Francesca Di Marco (sit 2 febbraio 2016 ):

«Non mi è stata corrisposta la busta del mese di agosto, oltre i ratei della tredicesima e della quattordicesima e il TFR più le ferie e i permessi non retribuiti».

Una chiusura forzata

Ma ecco come il giudice Saguto e il dott. Santangelo hanno deciso la messa in liquidazione della ELGAS e il licenziamento degli operai: una inesistente assemblea dei soci avrebbe deliberato, secondo le accuse di Santangelo, lo scioglimento «per insussistenza di concrete possibilità di prosecuzione, tenuto conto della natura dell’attività esercitata, dell’ambiente in cui viene svolta, della capacità produttiva, del mercato di riferimento… in particolare sono emerse plurime e diffuse criticità… in ordine al rispetto delle norme di sicurezza… in quanto è messa continuamente a rischio l’incolumità degli stessi utilizzatori del GPL per l’esistenza di grandi sacche di illegalità diffuse nell’intero sistema produttivo di settore, dovuto a un sistema di commercializzazione del gas effettuato in palese violazione del D.LGS.22.2.2006: tali prassi illegali consistono nel fatto che le bombole di GPL vengono riempite e commercializzate senza che ne venga preventivamente controllata la scadenza di collaudo e senza apposizione di sigillo di garanzia. Si osservi che tutte le bombole devono essere sottoposte a collaudo decennale, ma in un paio di mesi Santangelo ha decretato che non lo erano state. Inoltre l’attività di imbottigliamento distribuzione e vendita di bombole avviene in modo clandestino in quanto non è esercitata dal soggetto proprietario delle bombole stesse o da soggetto preventivamente autorizzato dal proprietario delle bombole stesse. Non è infatti consentito il riempimento di bombole di GPL da parte di chi non sia proprietario delle bombole stesse, a meno che quest’ultimo sia stato preventivamente autorizzato dal proprietario. C’è proprio da ridere nel pensare che il proprietario delle bombole metta al suo posto qualcuno senza autorizzarlo a starci. Si continua ancora con l’accusa di appropriazione indebita di bombole altrui, perchè sembra che i dipendenti se ne vadano in giro a rubare bombole. E infine un’altra accusa, distribuzione e trasporto senza assicurazione e senza autorizzazione al trasporto. I dipendenti licenziati sostengono, per contro che l’Elgas era assicurata e autorizzata. Una volta messo su questo castello di accuse banali, Santangelo conclude che prima l’azienda funzionava perché tutto era illegale, ora, con i costi della legalità, non è più in grado di competere e quindi deve chiudere.

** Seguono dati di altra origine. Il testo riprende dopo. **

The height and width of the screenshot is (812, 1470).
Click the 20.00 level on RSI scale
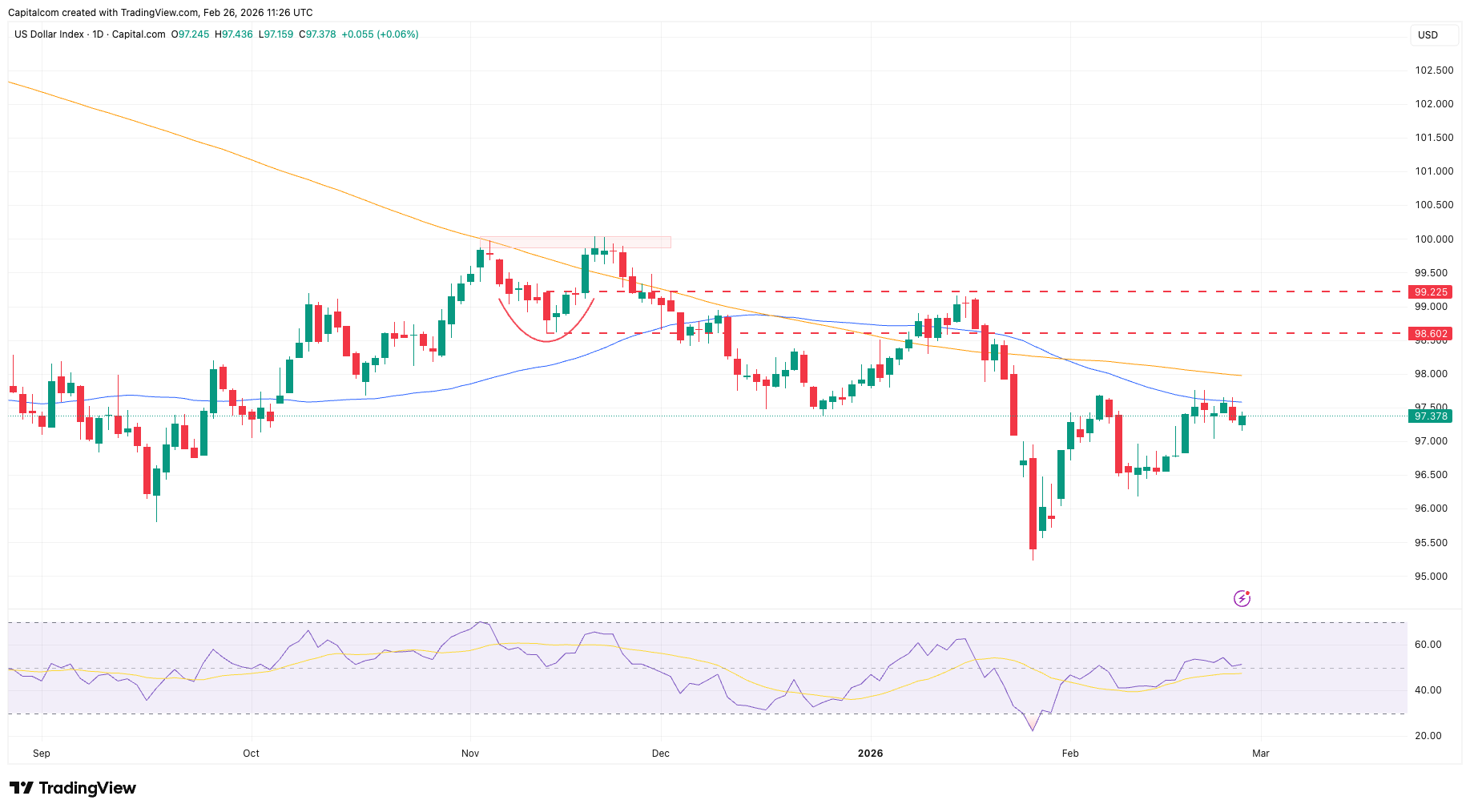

Nel marzo 2016 il nuovo presidente dell’Ufficio misure di prevenzione dott. Montalbano ha deciso di riconsegnare ai legittimi proprietari tutte le imprese di distribuzione gas legate alla famiglia Crocco-Di Girolamo. Le operazioni di riconsegna si dimostrano, guarda un po’, laboriose e complesse, mentre per sequestrare c’è voluto invece qualche giorno. L’amministratore Santangelo ha allungato i tempi della consegna e si è reso irreperibile, al punto che il giudice Montalbano in un certo momento gli ha revocato l’incarico e ha nominato un altro amministratore giudiziario, Giuseppe Li Greci. Ma ancora nulla è cambiato.